Im Affekt: Vom Saulus zum Saviour

Nr. 17 –

Der Wahnsinn hat viele Gesichter, und eins der bekanntesten davon gehört Xavier Naidoo. Der Schmusesänger, seit jeher als christlicher Fundamentalist bekannt, tat sich in der Pandemie nicht nur als Coronaleugner hervor, sondern gab sich auch als Anhänger des irren «QAnon»-Kults zu erkennen: Im Frühjahr 2020 schluchzte Naidoo aufgelöst in sein Smartphone und stammelte etwas über entführte Kinder und pädophile Netzwerke zusammen. Der Clip verbreitete sich viral, und seither zählt Naidoo zu den Promis in der Querdenker:innenszene.

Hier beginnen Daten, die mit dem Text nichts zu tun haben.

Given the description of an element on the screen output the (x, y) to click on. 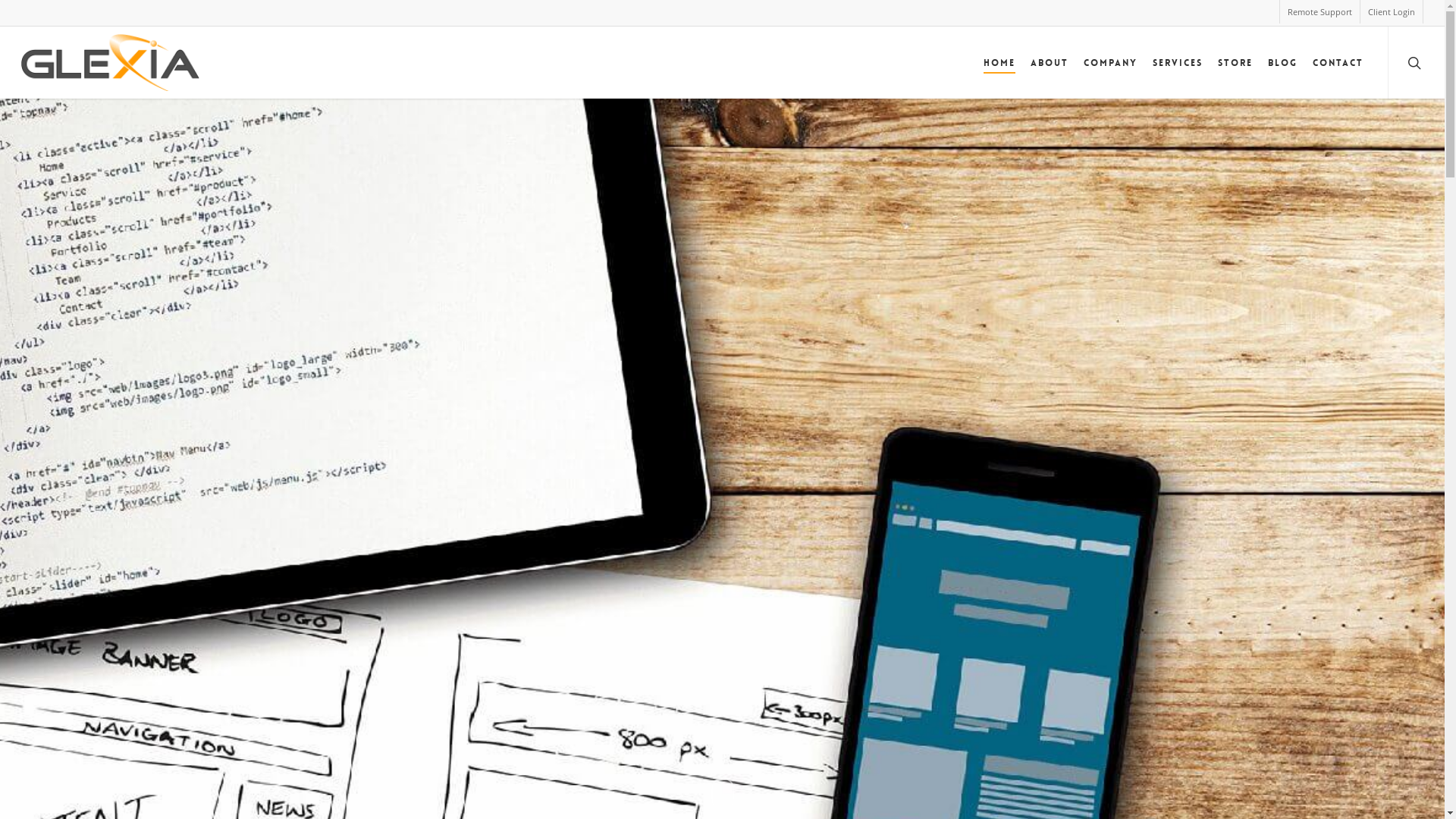
STORE Element type: text (1234, 61)
AS62707 Element type: text (298, 613)
linkedin Element type: text (1073, 793)
search Element type: text (1415, 62)
10 Top Tips for Improving Web Usability Element type: text (601, 596)
Remote Support Element type: text (1319, 11)
twitter Element type: text (957, 793)
View All Details Element type: text (1061, 566)
HOME Element type: text (999, 61)
stackexchange Element type: text (1188, 793)
info@glexia.com Element type: text (1034, 465)
Sign up Element type: text (283, 497)
ABOUT Element type: text (1049, 61)
Terms of Service Element type: text (792, 643)
CONTACT Element type: text (1337, 61)
pinterest Element type: text (1043, 793)
facebook Element type: text (984, 793)
google-plus Element type: text (1161, 793)
5 Great Password Managers Element type: text (601, 354)
BLOG Element type: text (1282, 61)
Why Your Medical Practice Needs a Secure IT Infrastructure Element type: text (601, 529)
International Contact Information Element type: text (1076, 522)
dribbble Element type: text (1103, 793)
View on Map Element type: text (1024, 430)
SERVICES Element type: text (1177, 61)
Privacy Policy Element type: text (784, 624)
github Element type: text (1131, 793)
The Rise Of Ransomware and Why You Should Be Concerned Element type: text (601, 442)
More Information Element type: text (829, 532)
vimeo Element type: text (1011, 793)
COMPANY Element type: text (1110, 61)
66 642 048 182 Element type: text (316, 574)
642 048 182 Element type: text (308, 593)
Client Login Element type: text (1390, 11)
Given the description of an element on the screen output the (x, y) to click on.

Damit soll nun aber Schluss sein. In einem neuen Video erklärt der Popstar, er habe sich auf «Irrwegen» befunden, und entschuldigt sich für seine «verstörenden Äusserungen» aus der Vergangenheit. Dies mag prinzipiell begrüssenswert sein. Naidoo allerdings ist mindestens ein mittelschwerer Fall.

Über Jahrzehnte stand der Mannheimer rechtsextremen Ideen nahe. Schon 2002 (!) kommentierte der Popkritiker Martin Büsser Naidoos Frühwerk mit den Worten: «Wäre diese Musik nicht mit Rap und Soul unterlegt, […] hätten die Feuilletons längst mit Fug und Recht warnend die Rechtsrock-Bremse gezogen.» Die Bremse zog aber niemand, und so kamen im Lauf der Jahre antisemitische Songs (etwa über «Baron Totschild» von der «Keinherzbank») und Auftritte im «Reichsbürger»-Milieu hinzu. Zuletzt nahm Naidoo mit dem Leadsänger der Naziband Kategorie C einen Song auf – einem Mann, der Anfang der Neunziger an einem Brandanschlag auf ein Flüchtlingsheim beteiligt gewesen war.

Ein paar Minuten «mea culpa» sind da ein bisschen wenig. Auffällig oft verwendet Naidoo in seiner Entschuldigungsrede das Adverb «teilweise», zudem sagt er sich sicherheitshalber nicht nur von Rassismus und Homophobie los, sondern gleich von «allen Extremen» – nicht dass einer auf die Idee kommt, er sei jetzt in der Antifa. Ob das reicht, um bald wieder Stadien mit aufdringlichem Kleinbürgerkitsch beschallen zu dürfen? Nicht auszuschliessen. Was das Verzeihen von Nazikram angeht, hat man in Deutschland ein weites Herz.

Noch immer spricht Naidoo übrigens seinen Vornamen wie das englische Wort für «Erlöser» aus. Unironisch, versteht sich.